Top 9 linux command line tools for text manipulation
Here I list the top nine linux command line tools that you should most certainly become comfortable in using, for your text manipulation tasks.
sort: As the name states, this will sort lists (lines) in alpha-numerical order.
cut: We can cut sections of text in a line.
uniq: Filter out any duplicate lines and leave us with only unique lines.
sed: We can find and replace strings (a line of text that we specify).
awk: A whole other “ball game”! this will take some time to understand.
head: Select the first few lines from the top of our list.
tail: Like head, only we select the LAST few lines from our list.
cat: This will feed in our raw text file to begin manipulating.
grep: this will find a specified string in each line of our text file.
Linux command line vs graphical tools
If you think that you can simply use a graphical tool to get the same result from using the command line then think again. Although some simple text manipulation is possible from ‘point and click’ tools, you would not get the power from linux unless you use the command line.
Example: Using bash to create an office document
In my other post ‘How to create an office document from a linux shell’ I take you through just how using text manipulation can automate the creation of an office document.
In this example, I use the sed command to find and replace strings in a text file.

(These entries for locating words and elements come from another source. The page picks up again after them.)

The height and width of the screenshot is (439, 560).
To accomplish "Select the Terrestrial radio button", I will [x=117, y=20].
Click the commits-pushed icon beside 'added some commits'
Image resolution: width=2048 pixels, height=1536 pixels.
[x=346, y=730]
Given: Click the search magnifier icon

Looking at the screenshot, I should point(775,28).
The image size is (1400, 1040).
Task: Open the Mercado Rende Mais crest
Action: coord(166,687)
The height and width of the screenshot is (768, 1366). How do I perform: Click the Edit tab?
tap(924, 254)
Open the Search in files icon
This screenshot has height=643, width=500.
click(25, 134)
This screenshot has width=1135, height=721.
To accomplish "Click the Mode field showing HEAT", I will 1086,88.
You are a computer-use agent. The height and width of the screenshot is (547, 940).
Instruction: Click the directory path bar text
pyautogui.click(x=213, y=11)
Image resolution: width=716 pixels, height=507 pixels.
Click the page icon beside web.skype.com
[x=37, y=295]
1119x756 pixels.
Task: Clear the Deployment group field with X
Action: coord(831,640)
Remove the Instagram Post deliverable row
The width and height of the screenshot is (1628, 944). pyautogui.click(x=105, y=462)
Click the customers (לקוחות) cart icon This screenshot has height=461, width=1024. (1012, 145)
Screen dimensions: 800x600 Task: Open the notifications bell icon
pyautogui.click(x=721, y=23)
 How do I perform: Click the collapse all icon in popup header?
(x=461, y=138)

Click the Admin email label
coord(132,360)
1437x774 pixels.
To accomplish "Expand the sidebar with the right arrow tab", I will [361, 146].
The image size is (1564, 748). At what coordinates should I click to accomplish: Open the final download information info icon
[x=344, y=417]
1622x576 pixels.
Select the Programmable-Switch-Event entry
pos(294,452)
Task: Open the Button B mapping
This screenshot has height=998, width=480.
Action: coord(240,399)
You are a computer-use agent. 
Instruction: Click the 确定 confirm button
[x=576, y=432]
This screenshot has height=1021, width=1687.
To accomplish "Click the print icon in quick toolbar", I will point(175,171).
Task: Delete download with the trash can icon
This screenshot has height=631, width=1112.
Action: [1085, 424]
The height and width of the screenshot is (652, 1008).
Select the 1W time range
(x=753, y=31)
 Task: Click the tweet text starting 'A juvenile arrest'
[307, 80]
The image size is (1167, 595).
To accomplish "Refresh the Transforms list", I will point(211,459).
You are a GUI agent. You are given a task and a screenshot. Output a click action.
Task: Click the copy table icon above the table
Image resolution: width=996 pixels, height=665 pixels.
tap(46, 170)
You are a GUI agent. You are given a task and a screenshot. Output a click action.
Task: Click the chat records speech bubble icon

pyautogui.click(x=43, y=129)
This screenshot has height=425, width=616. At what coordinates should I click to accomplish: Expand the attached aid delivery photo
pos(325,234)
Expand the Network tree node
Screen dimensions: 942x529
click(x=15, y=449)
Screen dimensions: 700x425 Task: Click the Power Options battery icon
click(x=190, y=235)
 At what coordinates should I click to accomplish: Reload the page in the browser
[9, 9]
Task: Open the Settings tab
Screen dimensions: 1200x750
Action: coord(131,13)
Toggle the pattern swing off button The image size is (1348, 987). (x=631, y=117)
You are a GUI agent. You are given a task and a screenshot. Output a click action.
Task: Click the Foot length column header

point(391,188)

cat wordlist_orig.txt | sed ‘s/change_this/to_that/g’ > wordlist_modified.txt
This command will enter our original text file in to sed, which will then replace a string for every instance it finds in the text. The result will be placed in to a new file called wordlist_modified.txt.
What is regex and how can we use it?
If you don’t already know by now, bash is usually the default shell interpreter in linux, but this would be perfectly valid for other shell interpreters too such as the korn shell (ksh) for example. Bash has regex capabilities built-in so this is one great tool we have in our arsenal of text manipulation tools.
Regex or ‘Regular Expression’ is a very powerful tool and is most certainly something to practice if you’re wanting to master text manipulation.
I won’t be covering regex here as I will be creating it’s very own post sometime in the future and I will link it here when complete.
Extending bash with programming languages
If you do find yourself becoming familiar with bash and using the linux command line very often then the most obvious programming language to learn would be perl. perl is also supported in bash and we can perform very complex pieces of code that would otherwise take many more lines of code if we were to just write our commands in bash alone.
I notice that when ever I look at job openings on job websites that are looking for someone who writes bash scripts, they will always favour someone who also knows perl, as bash and perl work so good together.
After perl then the next most obvious programming language to extend the linux bash would be Python.
Python isn’t written in bash scripts like how perl is and it will need to be scripted in it’s own file. However, in our bash scripts we can simply call the python script file to execute at any time we like.
Because Python is a high-level programming language and has a lot of support from the community, Python has multiple libraries that would also make complex code using much shorter commands than using bash alone would need.
Hopefully now you have a good understanding on just what ‘Text Manipulation’ is, and why using linux to perform any text manipulation would be a very good choice.
I would certainly recommend trying it out on the command line and create some text files of your own.
The example’s that I give here in this post is only the ‘tip of the iceberg’ so to speak. We could use find and replace text strings in web pages for example too!